Толкнул низкие дверки, вбежал в широкое помещение со стенами, беленными мелом, где стояли невысокие ложа, с потолка свисали пучки трав, на полках были баночки, стеклянные бутыли и глиняные горшочки. В нос ему ударила известная уже, одуряющая вонь девясила, пастушьей сумки и прочих трав, эликсиров и настоек, коими пользовался Виклиф. Он хотел выйти, но на ложе справа кто-то шевельнулся – у него было знакомое лицо.
Заросший, мощный, хоть и худощавый. Искалеченный – с обрубком вместо правой руки, обернутой льняной повязкой и полотном.
Грот! Его друг, брат, проводник, предатель – как он считал. Без раздумий он кинулся вперед, прижал широкую грудь коленом, схватил его за шею.
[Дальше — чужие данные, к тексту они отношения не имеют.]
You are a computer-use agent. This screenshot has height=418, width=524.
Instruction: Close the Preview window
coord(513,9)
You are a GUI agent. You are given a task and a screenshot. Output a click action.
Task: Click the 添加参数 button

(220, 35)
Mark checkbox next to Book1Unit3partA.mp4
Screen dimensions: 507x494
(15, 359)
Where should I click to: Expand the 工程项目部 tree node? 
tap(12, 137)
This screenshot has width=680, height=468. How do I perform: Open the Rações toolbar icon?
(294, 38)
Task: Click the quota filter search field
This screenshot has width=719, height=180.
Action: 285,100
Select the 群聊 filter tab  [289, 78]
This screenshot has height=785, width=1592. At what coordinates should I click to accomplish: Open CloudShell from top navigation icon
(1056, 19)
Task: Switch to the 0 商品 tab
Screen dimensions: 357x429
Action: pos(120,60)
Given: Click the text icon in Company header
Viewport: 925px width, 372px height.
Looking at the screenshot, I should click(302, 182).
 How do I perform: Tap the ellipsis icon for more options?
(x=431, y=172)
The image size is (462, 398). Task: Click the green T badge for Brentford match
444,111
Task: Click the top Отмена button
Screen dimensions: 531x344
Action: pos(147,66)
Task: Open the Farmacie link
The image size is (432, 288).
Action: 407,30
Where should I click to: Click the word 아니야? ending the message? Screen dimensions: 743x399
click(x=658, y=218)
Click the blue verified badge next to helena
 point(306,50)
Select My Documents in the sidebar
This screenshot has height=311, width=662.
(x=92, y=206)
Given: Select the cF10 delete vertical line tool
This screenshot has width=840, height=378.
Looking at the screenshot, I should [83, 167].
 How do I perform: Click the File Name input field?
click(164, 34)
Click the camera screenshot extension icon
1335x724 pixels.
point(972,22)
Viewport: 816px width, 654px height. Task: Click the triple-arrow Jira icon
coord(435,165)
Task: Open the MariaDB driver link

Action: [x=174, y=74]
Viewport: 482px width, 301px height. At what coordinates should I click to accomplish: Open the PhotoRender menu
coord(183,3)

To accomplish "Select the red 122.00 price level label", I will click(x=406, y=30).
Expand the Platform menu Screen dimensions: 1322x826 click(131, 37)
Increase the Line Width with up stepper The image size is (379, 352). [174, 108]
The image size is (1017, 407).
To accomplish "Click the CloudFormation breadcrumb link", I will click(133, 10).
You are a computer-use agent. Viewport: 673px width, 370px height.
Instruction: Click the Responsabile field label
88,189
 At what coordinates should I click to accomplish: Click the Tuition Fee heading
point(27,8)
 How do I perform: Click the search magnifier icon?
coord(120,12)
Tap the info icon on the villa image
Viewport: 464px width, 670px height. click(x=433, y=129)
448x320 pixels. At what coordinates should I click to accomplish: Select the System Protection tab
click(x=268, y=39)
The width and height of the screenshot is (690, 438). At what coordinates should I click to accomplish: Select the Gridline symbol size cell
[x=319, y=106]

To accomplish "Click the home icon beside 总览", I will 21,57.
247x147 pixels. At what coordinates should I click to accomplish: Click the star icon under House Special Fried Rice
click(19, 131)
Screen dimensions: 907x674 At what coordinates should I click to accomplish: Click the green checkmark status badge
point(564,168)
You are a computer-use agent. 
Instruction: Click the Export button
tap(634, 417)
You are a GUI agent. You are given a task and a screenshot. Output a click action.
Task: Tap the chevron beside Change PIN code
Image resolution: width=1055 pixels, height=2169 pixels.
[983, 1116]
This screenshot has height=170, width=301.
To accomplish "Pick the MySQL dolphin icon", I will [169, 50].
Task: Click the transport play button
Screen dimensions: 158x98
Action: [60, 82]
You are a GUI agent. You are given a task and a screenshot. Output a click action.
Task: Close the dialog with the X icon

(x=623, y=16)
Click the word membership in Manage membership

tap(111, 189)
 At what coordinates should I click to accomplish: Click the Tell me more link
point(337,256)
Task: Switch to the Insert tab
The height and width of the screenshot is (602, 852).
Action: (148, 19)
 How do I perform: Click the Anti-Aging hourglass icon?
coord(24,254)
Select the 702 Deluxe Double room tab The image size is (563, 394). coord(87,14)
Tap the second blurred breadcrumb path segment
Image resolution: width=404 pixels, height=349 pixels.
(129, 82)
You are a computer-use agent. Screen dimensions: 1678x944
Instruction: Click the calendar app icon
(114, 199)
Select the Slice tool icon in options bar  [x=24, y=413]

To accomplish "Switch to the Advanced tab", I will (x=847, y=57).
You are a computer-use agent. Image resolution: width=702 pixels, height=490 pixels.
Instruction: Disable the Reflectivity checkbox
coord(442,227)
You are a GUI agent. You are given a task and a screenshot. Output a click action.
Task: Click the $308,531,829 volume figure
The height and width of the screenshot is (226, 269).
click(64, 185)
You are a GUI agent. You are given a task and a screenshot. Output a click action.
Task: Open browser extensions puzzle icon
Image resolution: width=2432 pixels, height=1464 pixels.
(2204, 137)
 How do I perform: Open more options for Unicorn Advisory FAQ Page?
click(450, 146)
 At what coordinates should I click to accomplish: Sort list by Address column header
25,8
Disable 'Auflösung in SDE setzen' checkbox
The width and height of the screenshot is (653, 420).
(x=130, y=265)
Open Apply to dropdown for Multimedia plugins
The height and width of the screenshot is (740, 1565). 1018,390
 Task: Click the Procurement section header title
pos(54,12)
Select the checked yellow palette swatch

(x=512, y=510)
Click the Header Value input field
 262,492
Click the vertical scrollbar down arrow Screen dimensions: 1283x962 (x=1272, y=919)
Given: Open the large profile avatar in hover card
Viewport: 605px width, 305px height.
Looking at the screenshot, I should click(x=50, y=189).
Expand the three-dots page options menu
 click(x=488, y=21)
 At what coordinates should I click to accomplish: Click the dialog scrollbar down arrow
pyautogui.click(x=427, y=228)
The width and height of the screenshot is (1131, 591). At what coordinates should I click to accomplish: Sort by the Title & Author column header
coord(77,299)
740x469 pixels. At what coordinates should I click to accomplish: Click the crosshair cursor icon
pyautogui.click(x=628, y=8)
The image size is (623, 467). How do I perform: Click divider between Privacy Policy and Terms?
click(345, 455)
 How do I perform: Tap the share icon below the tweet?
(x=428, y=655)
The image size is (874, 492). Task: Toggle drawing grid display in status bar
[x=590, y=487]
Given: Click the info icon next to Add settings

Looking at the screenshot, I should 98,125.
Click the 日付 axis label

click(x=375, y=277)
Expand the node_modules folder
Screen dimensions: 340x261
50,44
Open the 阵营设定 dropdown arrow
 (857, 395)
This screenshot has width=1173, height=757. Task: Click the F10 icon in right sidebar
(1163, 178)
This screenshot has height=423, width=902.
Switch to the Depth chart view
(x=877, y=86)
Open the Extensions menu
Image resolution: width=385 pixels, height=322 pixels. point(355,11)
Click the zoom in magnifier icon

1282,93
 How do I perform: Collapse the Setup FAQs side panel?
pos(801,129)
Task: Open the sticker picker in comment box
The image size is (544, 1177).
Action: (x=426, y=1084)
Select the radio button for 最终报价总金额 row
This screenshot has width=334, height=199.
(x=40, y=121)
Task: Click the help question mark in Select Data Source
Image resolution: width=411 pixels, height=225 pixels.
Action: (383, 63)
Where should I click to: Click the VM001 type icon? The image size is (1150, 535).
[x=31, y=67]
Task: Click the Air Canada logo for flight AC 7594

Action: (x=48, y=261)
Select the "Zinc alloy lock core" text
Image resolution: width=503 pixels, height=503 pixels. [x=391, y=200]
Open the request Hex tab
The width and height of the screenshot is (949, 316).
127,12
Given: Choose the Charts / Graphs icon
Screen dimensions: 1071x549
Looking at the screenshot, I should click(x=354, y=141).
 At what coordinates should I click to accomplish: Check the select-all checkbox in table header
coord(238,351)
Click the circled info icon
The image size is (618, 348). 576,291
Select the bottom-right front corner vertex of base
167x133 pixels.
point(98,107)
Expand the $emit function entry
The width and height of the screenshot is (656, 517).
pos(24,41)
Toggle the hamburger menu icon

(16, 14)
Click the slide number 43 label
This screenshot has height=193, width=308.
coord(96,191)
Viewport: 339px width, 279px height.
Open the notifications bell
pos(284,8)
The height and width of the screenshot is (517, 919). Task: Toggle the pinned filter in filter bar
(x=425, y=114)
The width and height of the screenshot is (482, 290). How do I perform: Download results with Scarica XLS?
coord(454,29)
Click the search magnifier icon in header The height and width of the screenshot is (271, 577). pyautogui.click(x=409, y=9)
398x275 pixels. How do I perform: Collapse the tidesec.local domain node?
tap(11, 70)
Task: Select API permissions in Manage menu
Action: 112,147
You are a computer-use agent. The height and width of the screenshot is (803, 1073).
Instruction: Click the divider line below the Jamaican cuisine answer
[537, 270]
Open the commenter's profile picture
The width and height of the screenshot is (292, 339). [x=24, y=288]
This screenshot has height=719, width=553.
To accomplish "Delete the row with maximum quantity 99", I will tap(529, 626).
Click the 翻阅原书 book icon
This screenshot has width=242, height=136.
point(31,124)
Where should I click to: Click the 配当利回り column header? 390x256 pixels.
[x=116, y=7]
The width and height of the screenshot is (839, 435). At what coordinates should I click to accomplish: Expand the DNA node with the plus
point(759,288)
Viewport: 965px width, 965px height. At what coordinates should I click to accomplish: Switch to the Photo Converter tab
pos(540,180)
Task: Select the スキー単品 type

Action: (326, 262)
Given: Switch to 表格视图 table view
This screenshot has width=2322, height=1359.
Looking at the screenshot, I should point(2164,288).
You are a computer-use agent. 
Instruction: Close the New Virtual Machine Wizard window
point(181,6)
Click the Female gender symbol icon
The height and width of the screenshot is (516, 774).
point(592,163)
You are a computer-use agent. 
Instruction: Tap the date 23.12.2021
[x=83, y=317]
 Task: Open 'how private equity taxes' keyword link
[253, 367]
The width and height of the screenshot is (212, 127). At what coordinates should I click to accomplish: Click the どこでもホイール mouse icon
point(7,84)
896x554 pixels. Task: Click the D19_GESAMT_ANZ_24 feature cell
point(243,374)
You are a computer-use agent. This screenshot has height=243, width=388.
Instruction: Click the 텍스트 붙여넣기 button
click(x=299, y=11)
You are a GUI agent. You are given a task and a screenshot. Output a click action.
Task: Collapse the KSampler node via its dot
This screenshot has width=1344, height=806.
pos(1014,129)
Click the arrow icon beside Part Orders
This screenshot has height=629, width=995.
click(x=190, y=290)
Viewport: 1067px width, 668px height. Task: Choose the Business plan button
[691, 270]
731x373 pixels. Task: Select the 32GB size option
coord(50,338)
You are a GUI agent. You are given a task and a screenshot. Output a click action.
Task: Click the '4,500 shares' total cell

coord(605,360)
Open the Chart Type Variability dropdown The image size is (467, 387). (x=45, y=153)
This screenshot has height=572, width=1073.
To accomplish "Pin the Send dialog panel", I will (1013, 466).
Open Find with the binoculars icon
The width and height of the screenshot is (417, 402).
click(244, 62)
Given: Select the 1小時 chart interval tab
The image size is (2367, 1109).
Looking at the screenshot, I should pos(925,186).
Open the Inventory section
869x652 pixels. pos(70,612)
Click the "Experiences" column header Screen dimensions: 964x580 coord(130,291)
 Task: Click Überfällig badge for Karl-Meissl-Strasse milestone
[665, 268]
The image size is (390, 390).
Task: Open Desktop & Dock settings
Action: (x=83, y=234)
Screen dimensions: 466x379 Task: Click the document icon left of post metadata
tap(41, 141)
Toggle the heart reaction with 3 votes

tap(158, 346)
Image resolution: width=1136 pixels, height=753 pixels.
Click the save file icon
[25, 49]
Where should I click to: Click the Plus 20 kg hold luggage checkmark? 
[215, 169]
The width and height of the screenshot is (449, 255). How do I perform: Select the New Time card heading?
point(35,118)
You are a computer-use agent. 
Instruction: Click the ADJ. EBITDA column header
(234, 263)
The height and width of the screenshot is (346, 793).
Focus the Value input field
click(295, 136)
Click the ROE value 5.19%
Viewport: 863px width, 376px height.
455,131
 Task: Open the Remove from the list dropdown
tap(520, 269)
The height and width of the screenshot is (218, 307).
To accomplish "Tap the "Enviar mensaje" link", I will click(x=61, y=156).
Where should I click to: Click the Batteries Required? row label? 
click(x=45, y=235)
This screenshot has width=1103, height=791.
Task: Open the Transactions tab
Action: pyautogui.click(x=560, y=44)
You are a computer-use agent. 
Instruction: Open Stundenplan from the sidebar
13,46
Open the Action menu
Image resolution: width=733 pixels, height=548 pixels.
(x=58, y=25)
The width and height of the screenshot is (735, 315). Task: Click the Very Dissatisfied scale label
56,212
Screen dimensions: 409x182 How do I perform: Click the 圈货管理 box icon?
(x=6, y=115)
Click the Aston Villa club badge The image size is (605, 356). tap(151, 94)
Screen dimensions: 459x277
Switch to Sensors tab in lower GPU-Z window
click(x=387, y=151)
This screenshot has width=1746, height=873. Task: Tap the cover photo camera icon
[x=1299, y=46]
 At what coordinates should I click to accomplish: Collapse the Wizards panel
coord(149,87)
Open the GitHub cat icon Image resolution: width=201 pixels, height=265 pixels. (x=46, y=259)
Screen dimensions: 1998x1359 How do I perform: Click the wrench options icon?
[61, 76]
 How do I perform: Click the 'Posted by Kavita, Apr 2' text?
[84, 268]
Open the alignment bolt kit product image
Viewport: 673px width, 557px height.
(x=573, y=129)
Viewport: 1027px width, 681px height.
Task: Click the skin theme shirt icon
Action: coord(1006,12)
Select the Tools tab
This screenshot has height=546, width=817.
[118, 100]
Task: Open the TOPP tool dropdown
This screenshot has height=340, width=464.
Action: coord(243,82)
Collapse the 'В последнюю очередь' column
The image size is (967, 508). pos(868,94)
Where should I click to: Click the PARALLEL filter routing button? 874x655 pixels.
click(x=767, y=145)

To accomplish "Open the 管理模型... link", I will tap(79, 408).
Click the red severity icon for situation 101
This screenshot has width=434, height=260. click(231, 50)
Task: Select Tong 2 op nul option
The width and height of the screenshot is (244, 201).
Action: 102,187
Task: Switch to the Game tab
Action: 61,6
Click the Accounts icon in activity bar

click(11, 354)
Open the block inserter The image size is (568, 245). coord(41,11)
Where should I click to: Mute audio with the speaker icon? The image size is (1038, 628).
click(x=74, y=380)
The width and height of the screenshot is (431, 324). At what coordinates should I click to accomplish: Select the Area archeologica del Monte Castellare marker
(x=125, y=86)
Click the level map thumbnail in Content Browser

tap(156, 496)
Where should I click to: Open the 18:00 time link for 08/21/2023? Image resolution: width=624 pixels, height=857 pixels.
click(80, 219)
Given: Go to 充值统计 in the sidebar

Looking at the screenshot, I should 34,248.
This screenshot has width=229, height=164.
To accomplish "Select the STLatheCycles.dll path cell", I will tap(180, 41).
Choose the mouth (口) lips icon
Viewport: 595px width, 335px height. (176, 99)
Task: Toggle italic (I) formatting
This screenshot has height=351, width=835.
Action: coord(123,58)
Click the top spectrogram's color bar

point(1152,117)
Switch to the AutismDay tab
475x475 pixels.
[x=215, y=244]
– Ты предал меня, но я оставил тебе подарок. Никогда больше не поднимешь меча. Никогда больше не обманешь никого, как обманул меня. Спас меня от кагана и привез сюда на пытку! На смерть! Смотри! – указал на раны от крюков. – Это твоих рук дело! Мне точно такие же и тебе сделать?
– Убегай! – выдавил из себя Грот. – Убегай, пока можешь. Они меня обманули, они – безумцы.
– Куда мне идти? К хунгурам? Или прямиком в бездну?
– В Брежаву, к Лестеку из Бзуры, к сыну Хинчи.
– Чтоб он посадил меня в яму? Чтоб жег? Пытал?
– Его отец отдал за тебя жизнь.
– Еще скажи, что у его сына ко мне долг…
– Это ты ему должен! Езжай на покаяние, он ведь тебя не казнит. А чтоб не принял тебя за предателя, скажи ему: «Вечное отдохновение королю». Скажи искренне. А теперь – беги, оставь меня или прирежь из мести!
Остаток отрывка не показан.